* **DATASET RECORDS**:
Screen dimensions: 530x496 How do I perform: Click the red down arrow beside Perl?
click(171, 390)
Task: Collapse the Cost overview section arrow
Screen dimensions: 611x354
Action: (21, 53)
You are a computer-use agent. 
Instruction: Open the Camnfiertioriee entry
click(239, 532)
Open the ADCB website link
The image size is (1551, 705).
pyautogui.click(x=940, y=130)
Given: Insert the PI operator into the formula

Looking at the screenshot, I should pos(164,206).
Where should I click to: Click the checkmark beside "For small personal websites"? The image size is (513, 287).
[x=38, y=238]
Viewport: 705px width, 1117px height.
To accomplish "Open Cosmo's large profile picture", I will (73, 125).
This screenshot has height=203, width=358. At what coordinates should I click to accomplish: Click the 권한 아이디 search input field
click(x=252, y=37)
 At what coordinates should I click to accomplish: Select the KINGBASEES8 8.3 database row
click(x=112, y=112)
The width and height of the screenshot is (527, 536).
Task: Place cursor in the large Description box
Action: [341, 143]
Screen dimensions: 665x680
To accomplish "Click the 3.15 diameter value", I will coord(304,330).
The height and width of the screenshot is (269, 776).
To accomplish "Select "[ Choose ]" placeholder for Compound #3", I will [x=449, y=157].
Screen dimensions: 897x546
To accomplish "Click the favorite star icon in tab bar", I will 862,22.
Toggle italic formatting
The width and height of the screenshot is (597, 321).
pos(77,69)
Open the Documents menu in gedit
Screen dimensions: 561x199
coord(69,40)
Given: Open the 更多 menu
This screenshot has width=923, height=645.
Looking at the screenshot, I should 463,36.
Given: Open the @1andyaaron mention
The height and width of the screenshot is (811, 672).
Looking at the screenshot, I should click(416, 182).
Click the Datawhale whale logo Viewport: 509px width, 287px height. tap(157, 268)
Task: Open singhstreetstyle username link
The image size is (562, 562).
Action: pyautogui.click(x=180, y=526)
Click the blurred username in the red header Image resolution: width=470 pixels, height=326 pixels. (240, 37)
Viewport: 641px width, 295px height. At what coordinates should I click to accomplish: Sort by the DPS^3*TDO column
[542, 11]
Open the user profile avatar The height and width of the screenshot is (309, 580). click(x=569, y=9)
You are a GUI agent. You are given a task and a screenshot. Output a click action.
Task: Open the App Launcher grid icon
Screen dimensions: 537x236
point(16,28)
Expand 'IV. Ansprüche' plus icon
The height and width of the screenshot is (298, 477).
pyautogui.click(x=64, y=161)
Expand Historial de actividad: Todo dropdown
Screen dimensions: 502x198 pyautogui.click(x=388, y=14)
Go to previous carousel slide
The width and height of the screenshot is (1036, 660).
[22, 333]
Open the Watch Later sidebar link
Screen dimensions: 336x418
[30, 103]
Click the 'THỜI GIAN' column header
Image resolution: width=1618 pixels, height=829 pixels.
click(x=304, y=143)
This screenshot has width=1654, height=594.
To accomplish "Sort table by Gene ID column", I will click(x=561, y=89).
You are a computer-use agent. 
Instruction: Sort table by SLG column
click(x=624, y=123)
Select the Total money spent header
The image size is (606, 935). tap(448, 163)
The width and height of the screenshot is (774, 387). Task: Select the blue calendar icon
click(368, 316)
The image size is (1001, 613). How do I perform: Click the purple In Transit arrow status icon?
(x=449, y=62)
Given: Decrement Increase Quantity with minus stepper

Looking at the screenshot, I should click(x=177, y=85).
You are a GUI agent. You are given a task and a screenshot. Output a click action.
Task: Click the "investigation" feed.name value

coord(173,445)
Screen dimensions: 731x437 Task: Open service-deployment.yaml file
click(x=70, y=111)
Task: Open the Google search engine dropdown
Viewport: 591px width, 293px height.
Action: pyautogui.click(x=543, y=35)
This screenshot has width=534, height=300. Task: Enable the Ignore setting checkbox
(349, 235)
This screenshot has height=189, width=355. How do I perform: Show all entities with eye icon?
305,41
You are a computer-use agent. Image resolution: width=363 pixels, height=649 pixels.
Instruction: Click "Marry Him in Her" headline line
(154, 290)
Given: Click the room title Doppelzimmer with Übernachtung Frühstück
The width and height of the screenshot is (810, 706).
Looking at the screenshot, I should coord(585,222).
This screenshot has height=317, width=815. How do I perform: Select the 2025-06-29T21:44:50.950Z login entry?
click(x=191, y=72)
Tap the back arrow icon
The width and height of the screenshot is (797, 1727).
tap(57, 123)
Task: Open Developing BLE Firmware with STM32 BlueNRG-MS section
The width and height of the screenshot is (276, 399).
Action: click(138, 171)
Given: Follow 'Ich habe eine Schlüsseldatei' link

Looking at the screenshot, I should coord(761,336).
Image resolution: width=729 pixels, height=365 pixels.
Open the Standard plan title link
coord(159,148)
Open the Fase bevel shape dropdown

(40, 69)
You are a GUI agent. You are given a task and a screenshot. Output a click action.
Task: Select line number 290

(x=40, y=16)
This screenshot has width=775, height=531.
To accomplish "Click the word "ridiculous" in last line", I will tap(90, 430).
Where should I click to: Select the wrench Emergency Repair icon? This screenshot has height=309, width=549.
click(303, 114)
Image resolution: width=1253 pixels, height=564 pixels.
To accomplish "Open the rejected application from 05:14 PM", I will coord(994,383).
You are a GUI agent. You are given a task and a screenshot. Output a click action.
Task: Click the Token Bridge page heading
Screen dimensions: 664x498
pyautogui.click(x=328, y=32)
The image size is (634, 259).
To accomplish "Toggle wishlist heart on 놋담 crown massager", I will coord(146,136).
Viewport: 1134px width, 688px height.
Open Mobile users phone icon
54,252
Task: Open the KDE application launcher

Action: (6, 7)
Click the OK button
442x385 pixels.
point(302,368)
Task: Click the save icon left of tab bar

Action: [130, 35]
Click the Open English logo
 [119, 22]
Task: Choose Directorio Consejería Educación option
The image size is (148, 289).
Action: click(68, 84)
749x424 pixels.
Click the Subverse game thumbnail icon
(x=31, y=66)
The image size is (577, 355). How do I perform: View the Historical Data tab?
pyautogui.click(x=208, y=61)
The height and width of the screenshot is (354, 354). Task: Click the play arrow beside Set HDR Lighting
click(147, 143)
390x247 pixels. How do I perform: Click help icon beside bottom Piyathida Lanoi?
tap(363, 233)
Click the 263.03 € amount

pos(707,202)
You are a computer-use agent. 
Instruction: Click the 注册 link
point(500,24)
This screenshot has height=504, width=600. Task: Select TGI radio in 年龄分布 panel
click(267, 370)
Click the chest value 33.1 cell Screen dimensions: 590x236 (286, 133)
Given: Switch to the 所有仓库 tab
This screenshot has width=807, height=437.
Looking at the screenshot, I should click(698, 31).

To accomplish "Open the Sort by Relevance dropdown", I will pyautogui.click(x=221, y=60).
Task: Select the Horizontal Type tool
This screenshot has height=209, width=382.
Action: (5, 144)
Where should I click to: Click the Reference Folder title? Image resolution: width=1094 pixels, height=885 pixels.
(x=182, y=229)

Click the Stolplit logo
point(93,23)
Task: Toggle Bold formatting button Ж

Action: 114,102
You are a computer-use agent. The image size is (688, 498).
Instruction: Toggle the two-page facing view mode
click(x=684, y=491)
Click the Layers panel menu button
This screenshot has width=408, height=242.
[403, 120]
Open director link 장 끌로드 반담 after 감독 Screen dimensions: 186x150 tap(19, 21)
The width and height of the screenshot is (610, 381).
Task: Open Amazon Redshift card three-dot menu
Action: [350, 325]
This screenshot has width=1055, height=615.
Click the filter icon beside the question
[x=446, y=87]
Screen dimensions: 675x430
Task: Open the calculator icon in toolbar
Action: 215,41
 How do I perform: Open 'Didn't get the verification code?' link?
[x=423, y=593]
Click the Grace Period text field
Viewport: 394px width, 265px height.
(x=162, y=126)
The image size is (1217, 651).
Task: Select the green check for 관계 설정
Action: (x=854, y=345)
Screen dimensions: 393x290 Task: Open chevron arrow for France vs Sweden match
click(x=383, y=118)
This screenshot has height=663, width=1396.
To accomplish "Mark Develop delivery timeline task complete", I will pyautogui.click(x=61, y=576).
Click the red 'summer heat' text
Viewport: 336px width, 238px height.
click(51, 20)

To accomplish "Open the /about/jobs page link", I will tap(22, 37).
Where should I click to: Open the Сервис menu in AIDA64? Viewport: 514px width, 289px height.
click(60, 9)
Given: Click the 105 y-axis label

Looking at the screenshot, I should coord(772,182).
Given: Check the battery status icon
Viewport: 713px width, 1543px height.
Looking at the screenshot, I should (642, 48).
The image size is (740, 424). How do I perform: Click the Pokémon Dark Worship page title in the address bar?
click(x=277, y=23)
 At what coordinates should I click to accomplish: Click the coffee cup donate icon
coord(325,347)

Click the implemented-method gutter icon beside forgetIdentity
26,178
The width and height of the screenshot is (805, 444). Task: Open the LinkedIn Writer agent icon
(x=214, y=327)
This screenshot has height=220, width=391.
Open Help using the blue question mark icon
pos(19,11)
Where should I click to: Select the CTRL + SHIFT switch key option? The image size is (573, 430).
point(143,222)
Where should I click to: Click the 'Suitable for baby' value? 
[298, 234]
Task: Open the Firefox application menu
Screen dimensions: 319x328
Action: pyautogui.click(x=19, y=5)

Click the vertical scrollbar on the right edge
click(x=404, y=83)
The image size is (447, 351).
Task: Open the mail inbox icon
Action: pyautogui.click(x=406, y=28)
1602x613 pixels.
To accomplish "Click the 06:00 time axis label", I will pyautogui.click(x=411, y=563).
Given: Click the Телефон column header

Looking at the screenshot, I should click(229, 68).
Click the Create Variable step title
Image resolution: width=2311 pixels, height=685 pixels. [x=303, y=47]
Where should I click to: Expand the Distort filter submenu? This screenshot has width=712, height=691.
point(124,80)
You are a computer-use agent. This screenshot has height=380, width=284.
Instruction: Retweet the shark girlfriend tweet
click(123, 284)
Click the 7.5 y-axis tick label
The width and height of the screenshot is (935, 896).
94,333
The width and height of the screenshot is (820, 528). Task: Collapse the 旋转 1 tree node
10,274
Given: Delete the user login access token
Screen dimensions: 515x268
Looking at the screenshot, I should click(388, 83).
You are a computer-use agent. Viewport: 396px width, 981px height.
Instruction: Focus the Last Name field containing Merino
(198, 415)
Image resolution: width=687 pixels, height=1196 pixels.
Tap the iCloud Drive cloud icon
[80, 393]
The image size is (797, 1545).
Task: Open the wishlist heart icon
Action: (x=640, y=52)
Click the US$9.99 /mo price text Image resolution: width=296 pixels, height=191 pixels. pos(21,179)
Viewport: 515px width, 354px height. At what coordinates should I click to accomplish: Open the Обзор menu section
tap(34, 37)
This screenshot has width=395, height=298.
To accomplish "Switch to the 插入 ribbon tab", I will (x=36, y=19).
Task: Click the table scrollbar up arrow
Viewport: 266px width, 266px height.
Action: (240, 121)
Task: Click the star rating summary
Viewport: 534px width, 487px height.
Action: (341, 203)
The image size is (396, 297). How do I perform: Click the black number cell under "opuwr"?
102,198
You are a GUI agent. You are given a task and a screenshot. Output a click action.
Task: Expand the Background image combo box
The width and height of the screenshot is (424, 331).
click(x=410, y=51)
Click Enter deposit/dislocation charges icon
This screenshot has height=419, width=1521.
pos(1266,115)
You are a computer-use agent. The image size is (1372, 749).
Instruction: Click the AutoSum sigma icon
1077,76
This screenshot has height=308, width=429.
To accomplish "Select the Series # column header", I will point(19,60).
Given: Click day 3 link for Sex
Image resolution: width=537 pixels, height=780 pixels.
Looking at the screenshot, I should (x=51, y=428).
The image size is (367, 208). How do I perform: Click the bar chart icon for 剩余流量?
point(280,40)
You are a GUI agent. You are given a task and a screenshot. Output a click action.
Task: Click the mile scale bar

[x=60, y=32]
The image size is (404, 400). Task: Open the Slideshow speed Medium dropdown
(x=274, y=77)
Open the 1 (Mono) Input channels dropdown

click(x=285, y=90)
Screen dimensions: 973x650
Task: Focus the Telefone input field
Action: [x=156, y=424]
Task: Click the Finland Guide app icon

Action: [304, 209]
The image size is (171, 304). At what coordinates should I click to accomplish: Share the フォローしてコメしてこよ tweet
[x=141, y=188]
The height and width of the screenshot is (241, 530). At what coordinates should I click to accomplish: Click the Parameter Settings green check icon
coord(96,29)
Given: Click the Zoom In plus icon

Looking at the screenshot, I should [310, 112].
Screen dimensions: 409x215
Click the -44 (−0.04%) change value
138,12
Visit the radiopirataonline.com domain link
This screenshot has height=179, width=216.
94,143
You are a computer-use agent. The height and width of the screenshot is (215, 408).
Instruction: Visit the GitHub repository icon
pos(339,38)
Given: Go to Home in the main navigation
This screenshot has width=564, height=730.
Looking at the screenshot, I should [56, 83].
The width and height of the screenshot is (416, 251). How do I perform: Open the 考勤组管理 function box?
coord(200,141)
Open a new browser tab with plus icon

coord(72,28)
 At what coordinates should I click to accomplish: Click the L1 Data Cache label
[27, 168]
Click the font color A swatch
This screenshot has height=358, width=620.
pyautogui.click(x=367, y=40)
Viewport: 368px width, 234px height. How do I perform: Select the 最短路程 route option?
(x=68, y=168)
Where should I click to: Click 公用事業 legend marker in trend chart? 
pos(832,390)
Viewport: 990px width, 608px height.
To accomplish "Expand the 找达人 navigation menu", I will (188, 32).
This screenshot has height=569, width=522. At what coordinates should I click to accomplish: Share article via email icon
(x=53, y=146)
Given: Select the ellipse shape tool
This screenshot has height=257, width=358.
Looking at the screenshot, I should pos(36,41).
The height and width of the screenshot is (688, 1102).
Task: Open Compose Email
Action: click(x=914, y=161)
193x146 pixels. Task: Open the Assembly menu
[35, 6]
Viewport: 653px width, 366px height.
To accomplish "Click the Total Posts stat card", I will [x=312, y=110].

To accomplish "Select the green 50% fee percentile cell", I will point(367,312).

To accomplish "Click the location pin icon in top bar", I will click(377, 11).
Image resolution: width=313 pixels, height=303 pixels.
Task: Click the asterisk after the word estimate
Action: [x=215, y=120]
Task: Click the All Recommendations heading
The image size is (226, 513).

* **REQUIREMENT**: What is needed is the number of lines in the data that contain "heading", given with nothing else.

* **SOLUTION**: 2